Il presidente Berlusconi, con una scelta che, a detta dell’articolo di Massimo Franco sul Corriere di oggi, ha spiazzato tutti, ha deciso di far svolgere il G8 a L’Aquila. E fin qui nulla di strano. La cosa molto interessante è il motivo che lo avrebbe spinto a farlo: far vedere ai capi di stato esteri lo stato della situazione dopo il terremoto.
Alcuni capi di stato, non tutti, avrebbero dato il loro assenso alla cosa, naturalmente dopo aver valutato la fattibilità e le condizioni di sicurezza minime che un evento simile richiede. Tra cui Obama che sembra aver dato la sua disponibilità, soltanto quella però, a che il G8 si possa svolgere a contatto diretto con il terremoto e i suoi protagonisti.
Ma perchè proprio questa svolta di Berlusconi? Non aveva detto lui che la situazione era sotto il totale controllo del Governo e che gli aiuti stranieri erano inutili? Non ha questo intento di cambiare location, dopo che alla Maddalena sono stati stanziati, e quindi presumibilmente spesi, molti soldi per abilitare la zona scelta allì’evento?

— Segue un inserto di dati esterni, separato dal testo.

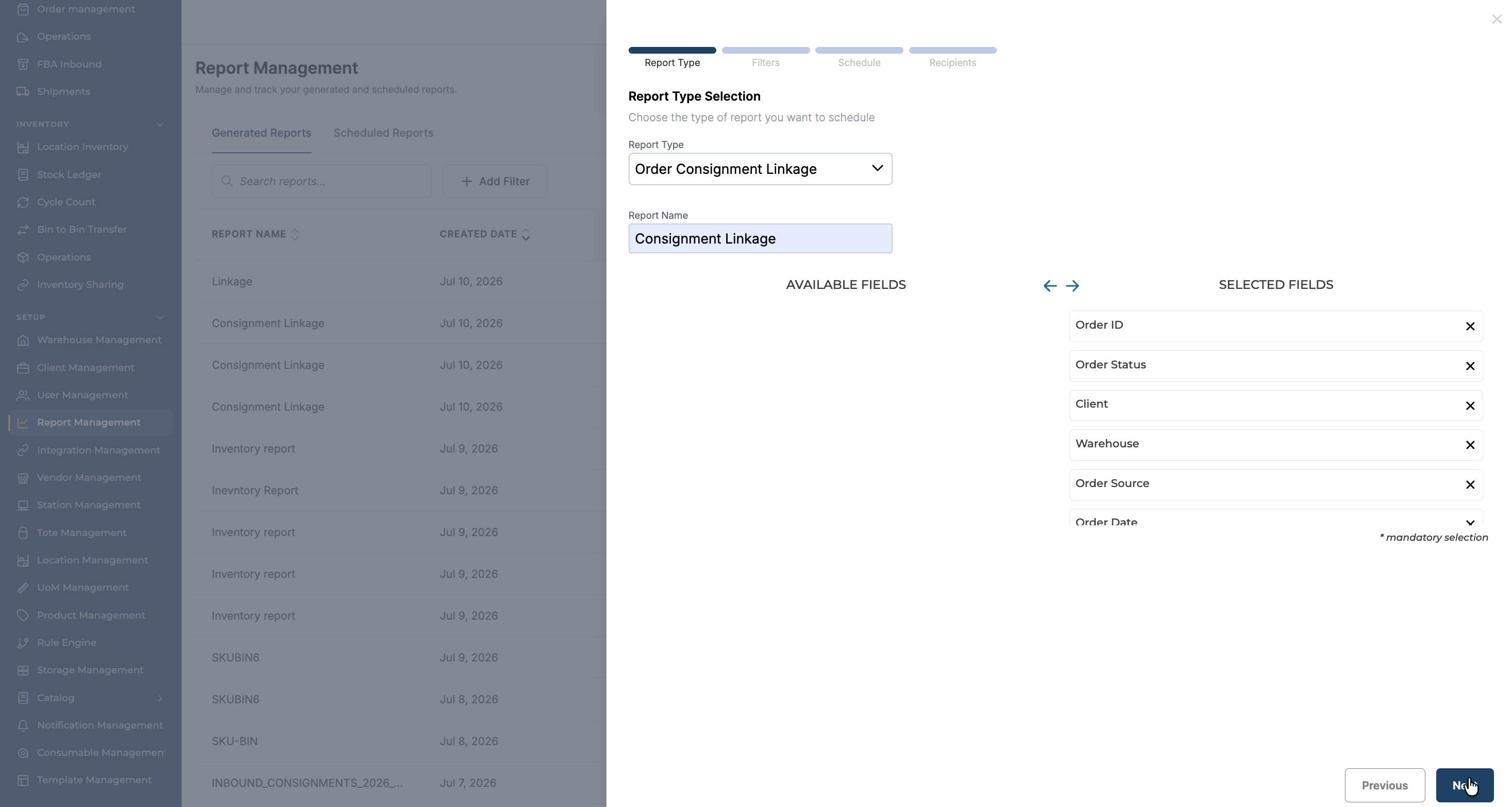Click the Previous button

point(1385,785)

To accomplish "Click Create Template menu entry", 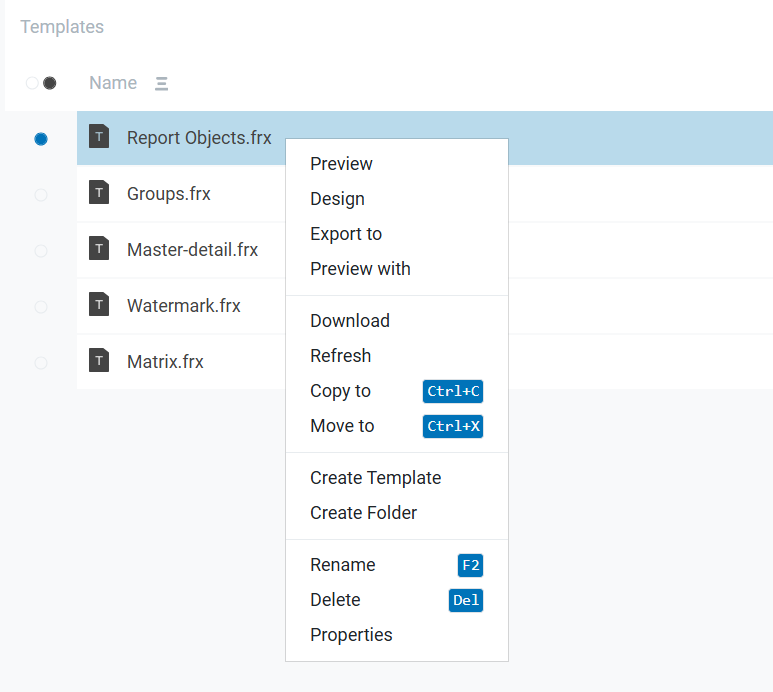I will pyautogui.click(x=375, y=478).
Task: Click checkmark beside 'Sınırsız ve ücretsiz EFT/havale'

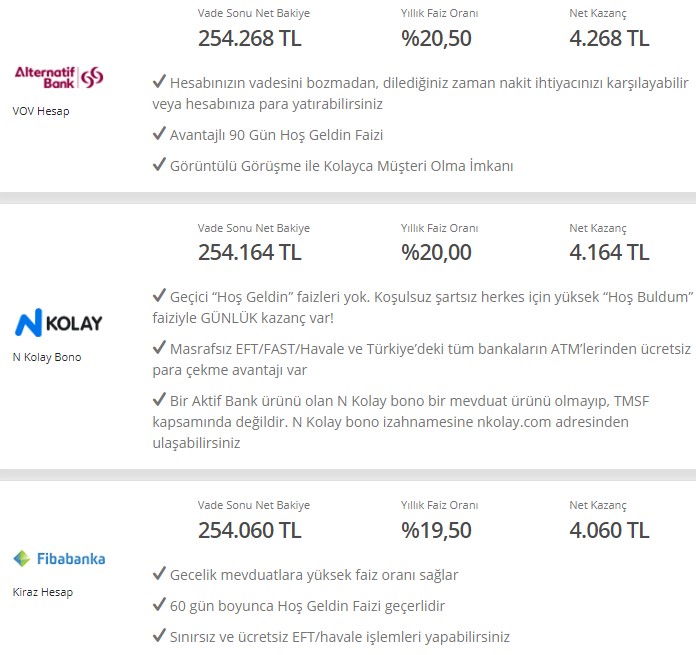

Berlusconi, adesso, sembra quel capitano della nave che vede i buchi nelle paratie prima ignorati. E chiede agli altri capitani delle navi di farsi prestare i marinai o i mezzi tecnici per ripararle, le falle. Ma non era meglio accettare fin da subito il fatto di essere insufficienti a se stessi per risolvere l’intera questione del terremoto, e dimostrare maggiore capacità di controllo con i propri concittadini, invece di fare gli autarchici?